Records supplied:
================================

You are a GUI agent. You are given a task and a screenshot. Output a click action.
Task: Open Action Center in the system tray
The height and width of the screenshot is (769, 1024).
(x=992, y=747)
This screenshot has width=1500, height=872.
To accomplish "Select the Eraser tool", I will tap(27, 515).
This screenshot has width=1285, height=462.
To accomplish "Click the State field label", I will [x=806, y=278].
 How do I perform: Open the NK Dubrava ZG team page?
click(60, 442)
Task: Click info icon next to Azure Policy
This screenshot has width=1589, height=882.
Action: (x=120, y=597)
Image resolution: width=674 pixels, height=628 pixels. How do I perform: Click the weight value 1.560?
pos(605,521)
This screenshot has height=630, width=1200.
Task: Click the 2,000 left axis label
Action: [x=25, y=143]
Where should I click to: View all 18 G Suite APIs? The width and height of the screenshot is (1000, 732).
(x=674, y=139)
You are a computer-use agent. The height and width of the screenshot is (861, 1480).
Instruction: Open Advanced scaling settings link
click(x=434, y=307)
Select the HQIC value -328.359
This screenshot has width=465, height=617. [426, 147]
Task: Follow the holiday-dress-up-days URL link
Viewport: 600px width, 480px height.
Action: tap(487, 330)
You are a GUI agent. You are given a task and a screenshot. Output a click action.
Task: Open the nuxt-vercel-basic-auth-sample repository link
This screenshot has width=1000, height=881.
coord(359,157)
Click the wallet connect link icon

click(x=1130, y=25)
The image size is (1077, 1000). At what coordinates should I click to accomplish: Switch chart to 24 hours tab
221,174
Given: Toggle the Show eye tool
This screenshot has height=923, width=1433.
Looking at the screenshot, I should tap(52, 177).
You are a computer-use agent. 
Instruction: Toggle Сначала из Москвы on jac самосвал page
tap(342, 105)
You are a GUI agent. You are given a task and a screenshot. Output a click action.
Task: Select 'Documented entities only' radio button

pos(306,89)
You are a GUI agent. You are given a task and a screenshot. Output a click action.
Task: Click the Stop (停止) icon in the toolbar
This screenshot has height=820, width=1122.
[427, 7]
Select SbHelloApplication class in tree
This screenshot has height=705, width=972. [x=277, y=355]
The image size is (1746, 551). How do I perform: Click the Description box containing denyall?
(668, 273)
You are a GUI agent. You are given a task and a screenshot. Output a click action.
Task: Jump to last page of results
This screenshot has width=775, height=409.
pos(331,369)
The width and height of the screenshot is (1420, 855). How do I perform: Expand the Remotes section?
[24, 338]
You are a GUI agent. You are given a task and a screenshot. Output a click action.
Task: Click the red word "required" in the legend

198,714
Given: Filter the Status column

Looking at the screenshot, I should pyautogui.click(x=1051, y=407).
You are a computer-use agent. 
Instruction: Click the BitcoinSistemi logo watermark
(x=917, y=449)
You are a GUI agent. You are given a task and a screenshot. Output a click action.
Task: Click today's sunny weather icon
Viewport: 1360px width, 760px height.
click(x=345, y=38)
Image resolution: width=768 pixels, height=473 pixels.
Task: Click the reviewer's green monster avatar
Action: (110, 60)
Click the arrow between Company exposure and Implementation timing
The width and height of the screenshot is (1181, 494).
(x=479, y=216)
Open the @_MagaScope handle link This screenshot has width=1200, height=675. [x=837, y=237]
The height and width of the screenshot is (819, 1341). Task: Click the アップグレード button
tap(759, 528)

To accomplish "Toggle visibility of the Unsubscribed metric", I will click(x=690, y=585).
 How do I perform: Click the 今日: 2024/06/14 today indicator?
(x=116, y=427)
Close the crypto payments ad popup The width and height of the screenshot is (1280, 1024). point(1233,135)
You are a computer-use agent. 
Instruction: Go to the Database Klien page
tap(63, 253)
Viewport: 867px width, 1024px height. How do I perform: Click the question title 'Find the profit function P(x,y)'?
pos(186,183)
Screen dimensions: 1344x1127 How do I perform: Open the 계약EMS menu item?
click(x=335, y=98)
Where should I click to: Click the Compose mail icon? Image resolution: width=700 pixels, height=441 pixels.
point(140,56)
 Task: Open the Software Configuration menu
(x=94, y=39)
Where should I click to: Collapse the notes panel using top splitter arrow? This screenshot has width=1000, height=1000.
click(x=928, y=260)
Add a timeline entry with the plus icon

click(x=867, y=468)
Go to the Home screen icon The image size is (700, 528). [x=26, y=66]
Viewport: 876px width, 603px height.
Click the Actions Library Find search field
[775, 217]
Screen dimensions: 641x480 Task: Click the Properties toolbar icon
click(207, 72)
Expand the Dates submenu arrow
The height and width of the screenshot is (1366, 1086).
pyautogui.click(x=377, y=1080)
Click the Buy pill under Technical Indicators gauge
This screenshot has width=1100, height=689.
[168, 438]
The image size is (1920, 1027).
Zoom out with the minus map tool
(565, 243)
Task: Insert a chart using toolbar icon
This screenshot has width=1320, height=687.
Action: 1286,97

================================

Work order: If a line in the records above holds the string "will", copy it.

Response:
To accomplish "Select the Eraser tool", I will tap(27, 515).
To accomplish "Click the State field label", I will [x=806, y=278].
To accomplish "Toggle visibility of the Unsubscribed metric", I will click(x=690, y=585).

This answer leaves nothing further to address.